## Start RAW DATA

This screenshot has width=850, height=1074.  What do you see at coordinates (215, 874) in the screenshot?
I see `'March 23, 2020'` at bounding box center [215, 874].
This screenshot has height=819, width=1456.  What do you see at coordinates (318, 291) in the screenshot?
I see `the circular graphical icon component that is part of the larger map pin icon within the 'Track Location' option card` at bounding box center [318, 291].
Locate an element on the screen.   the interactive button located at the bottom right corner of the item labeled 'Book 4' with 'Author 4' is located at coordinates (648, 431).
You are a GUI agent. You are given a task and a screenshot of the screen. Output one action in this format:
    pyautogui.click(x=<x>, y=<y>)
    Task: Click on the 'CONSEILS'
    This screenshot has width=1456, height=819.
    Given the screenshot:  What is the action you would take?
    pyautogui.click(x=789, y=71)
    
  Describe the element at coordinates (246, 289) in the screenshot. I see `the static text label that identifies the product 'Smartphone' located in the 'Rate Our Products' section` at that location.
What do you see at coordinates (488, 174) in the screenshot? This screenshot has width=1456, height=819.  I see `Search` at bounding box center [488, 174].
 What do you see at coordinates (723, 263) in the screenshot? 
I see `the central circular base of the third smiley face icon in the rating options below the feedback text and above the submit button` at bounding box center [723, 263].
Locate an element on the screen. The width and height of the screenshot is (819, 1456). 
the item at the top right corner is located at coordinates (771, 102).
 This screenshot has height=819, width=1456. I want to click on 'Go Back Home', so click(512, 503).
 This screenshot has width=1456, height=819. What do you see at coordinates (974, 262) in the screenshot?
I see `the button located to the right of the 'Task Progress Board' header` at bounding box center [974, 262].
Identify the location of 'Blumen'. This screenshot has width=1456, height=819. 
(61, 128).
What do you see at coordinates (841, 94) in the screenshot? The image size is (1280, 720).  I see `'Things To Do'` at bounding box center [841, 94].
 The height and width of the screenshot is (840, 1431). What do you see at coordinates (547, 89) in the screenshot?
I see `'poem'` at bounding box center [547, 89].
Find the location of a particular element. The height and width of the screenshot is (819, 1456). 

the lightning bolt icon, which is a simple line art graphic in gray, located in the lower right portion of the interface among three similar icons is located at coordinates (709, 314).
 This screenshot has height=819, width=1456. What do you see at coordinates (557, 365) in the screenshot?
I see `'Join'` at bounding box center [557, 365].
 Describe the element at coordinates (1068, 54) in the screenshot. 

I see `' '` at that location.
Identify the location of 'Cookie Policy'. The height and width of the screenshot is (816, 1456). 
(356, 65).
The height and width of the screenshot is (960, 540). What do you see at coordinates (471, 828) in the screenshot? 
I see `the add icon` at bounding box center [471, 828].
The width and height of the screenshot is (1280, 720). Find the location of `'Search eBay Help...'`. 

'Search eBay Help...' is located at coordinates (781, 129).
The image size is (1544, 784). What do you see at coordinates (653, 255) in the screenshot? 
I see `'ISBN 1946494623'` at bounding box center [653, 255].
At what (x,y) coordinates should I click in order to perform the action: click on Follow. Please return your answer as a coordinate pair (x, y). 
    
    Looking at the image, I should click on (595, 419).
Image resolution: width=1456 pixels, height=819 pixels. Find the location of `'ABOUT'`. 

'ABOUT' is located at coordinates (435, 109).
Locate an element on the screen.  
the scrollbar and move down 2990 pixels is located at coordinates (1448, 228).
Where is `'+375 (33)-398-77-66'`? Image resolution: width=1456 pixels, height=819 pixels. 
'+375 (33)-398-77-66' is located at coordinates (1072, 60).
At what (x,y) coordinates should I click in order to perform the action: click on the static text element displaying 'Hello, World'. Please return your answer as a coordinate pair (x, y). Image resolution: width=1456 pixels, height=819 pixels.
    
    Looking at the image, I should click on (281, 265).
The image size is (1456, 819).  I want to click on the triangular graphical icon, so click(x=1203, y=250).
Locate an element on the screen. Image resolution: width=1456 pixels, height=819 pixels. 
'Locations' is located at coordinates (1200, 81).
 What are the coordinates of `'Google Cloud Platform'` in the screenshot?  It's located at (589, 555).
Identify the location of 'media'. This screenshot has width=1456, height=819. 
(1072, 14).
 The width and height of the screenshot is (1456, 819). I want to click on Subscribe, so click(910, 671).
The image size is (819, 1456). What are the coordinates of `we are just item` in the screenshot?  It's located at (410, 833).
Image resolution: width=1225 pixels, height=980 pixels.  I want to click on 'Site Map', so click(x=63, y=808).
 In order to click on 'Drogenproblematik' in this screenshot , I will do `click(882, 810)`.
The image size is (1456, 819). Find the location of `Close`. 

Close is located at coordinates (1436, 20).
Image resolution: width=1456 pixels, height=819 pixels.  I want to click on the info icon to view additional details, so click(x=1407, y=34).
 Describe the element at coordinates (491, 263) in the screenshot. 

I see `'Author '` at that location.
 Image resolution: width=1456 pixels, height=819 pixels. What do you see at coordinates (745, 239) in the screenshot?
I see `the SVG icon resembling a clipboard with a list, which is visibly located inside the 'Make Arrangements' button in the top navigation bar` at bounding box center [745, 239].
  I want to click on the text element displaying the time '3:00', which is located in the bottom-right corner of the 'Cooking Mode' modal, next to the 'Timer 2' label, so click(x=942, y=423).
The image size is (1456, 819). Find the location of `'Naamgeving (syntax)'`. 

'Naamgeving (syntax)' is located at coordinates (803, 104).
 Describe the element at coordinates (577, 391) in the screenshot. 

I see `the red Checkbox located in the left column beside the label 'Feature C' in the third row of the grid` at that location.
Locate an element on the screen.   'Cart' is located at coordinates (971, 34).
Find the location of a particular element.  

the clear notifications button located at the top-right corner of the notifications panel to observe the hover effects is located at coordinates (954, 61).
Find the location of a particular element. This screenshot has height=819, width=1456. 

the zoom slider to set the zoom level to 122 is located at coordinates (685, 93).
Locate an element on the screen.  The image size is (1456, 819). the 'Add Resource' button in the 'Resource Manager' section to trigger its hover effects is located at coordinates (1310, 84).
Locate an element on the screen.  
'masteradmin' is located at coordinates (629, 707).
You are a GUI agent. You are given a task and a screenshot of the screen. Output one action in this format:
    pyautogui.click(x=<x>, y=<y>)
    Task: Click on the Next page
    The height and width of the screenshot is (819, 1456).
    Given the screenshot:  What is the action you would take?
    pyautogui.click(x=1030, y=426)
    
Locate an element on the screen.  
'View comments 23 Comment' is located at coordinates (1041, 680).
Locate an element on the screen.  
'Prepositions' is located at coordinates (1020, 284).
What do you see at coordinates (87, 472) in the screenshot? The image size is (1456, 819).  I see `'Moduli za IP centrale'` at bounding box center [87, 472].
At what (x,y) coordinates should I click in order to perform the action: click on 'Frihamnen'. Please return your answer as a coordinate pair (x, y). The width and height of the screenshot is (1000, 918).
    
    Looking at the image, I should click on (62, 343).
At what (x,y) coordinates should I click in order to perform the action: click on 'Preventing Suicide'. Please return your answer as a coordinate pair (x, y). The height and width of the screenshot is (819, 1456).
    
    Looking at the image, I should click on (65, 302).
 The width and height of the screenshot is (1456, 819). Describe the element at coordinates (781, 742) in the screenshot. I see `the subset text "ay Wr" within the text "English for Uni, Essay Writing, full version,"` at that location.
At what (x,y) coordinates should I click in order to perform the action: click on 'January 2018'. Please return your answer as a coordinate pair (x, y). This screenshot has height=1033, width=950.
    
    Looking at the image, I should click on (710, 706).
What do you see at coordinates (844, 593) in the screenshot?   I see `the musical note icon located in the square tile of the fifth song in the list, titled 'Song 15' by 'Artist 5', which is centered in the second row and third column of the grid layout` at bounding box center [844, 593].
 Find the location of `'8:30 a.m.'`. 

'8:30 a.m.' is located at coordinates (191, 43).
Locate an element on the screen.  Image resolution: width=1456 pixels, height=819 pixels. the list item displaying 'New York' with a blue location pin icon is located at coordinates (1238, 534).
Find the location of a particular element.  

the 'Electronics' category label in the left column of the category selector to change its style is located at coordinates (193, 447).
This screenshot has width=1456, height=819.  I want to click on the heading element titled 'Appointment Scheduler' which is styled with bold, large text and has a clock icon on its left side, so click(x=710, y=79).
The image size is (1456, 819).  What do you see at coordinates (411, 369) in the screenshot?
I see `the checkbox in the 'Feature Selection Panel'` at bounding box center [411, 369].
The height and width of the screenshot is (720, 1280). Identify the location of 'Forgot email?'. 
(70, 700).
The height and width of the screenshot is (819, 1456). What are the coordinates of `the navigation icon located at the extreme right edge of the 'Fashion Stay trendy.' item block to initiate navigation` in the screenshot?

## End RAW DATA

▸ **EXERCISE DIRECTIONS**
Copy out the part of the records that opens with the line containing "Find the location of a particular element. This" and closes with the line containing "coordinates (1310, 84).", both lines included, reproducing every line without change.

▸ **RESPONSE BELOW**
Find the location of a particular element. This screenshot has height=819, width=1456. 

the zoom slider to set the zoom level to 122 is located at coordinates (685, 93).
Locate an element on the screen.  The image size is (1456, 819). the 'Add Resource' button in the 'Resource Manager' section to trigger its hover effects is located at coordinates (1310, 84).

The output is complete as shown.